Trop large pour être une parure, ce ruban écarlate qui ceignait cette tête d’un blanc si mat et passait tout près des sourcils figurait bien la couronne sanglante d’un front martyr. On eût dit un cercle de sang figé — laissé là par de sublimes tortures — et on aurait pensé à ces Méduses chrétiennes dont le front ouvert verse du vrai sang sous les épines du couronnement mystique, comme nous en avons vu couler, en ces dernières années, du front déchiré des Stigmatisées du Tyrol. Elle aussi était stigmatisée ! Elle ne l’était pas par l’amour qui a demandé à Dieu de partager ses blessures, mais par l’horreur involontaire d’une mère — morte d’horreur !

Néel, qui ne savait pas ce que cachait cette singulière bande écarlate, Néel, qui ne pouvait pas se douter que la fille au prêtre fût une chrétienne, ne comprenait rien à ce diadème inexplicable qui faisait peur comme un mystère et fascinait comme un danger. Il ne comprenait pas. Mais n’est-ce pas l’incompréhensible qui enfonce toujours plus avant l’amour dans nos cœurs ?…
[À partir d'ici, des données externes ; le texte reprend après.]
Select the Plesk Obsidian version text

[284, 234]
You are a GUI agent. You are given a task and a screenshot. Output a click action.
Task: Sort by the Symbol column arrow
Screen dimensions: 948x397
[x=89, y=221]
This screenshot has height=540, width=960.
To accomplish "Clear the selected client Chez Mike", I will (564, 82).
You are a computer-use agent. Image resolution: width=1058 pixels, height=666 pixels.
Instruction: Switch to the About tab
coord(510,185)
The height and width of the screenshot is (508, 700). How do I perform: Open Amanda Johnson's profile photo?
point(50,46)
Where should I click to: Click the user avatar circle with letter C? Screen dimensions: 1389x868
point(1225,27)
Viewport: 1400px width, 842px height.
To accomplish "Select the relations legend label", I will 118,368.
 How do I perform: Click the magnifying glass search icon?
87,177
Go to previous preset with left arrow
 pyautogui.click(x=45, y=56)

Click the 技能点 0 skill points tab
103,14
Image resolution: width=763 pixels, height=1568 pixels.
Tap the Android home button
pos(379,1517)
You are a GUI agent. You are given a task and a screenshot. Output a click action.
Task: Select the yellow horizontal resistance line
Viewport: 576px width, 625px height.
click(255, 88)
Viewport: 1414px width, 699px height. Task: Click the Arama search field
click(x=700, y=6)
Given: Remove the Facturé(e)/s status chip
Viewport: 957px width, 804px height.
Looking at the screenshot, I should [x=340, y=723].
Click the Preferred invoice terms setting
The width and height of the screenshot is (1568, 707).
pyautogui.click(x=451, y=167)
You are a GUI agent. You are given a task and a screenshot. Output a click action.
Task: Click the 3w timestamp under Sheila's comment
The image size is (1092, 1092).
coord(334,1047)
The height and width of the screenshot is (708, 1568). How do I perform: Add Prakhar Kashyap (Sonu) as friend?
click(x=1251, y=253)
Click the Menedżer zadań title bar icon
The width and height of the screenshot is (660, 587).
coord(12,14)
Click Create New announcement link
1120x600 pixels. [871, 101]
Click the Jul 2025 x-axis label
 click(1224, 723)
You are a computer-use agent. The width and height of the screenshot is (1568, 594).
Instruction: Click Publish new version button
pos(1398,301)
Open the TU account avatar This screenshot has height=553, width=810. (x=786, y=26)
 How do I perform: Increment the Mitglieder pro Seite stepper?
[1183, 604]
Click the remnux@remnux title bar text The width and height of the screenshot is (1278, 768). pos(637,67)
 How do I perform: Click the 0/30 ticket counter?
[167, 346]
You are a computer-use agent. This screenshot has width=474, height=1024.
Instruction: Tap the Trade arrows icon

Le sang de la légère blessure de Néel était étanché. Ses cheveux mouillés encore bouclaient plus lustrés et plus beaux autour de son visage, auquel une passion naissante donnait une expression pleine de charme. Il se leva gracieusement du mur où il était étendu et, regardant avec des yeux, redevenus bleus de douceur et de tendresse, la jeune fille qui, en se penchant vers lui, s’était (à ce qu’il semblait) toute versée dans son cœur et qui l’emplissait, comme un liquide remplit une coupe :

— Merci, mademoiselle — lui dit-il avec trouble — oh ! merci et pardon ; pardon plus que merci encore ! Oubliez ce que j’ai dit, avant de vous connaître. Moi, je n’oublierai plus que je vous connais et que je vous ai offensée — et je garderai mes remords !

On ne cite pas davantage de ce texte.